TASK INSTRUCTIONS:
Please rewrite the items from the line with "Viewport: 660px width, 362px height." up to and including the line with "Action: point(434,7)", replacing "dropdown" with "menu" and leaving everything else unchanged.

______________________________

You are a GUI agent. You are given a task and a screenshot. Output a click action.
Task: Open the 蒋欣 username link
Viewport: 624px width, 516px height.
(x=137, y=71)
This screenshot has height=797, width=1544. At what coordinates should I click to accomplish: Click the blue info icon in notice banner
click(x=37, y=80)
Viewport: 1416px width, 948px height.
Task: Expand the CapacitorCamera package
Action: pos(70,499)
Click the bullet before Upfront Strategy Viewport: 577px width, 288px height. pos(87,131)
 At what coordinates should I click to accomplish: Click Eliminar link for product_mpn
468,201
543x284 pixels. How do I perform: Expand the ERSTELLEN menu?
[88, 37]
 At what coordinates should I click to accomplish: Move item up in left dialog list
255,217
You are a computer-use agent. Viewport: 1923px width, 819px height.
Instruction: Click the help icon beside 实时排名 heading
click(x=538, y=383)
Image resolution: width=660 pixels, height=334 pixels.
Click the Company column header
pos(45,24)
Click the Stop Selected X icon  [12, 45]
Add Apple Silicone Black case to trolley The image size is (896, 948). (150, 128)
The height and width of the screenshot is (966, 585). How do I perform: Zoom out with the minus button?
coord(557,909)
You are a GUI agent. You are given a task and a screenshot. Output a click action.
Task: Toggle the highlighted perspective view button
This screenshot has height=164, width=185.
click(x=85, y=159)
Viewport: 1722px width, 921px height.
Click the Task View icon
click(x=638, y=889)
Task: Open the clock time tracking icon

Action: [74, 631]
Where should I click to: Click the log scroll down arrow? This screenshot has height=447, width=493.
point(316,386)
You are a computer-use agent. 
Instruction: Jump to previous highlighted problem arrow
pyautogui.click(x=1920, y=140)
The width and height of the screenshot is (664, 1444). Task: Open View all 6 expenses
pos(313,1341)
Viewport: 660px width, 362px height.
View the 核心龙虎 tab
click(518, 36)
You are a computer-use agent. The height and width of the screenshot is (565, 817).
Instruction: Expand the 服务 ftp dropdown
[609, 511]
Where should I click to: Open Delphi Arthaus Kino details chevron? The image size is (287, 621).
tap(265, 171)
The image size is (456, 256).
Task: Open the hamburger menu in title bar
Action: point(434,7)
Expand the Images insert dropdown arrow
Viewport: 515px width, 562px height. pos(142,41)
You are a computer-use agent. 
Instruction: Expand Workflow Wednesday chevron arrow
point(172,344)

______________________________

PROBLEM SOLUTION:
Viewport: 660px width, 362px height.
View the 核心龙虎 tab
click(518, 36)
You are a computer-use agent. The height and width of the screenshot is (565, 817).
Instruction: Expand the 服务 ftp menu
[609, 511]
Where should I click to: Open Delphi Arthaus Kino details chevron? The image size is (287, 621).
tap(265, 171)
The image size is (456, 256).
Task: Open the hamburger menu in title bar
Action: point(434,7)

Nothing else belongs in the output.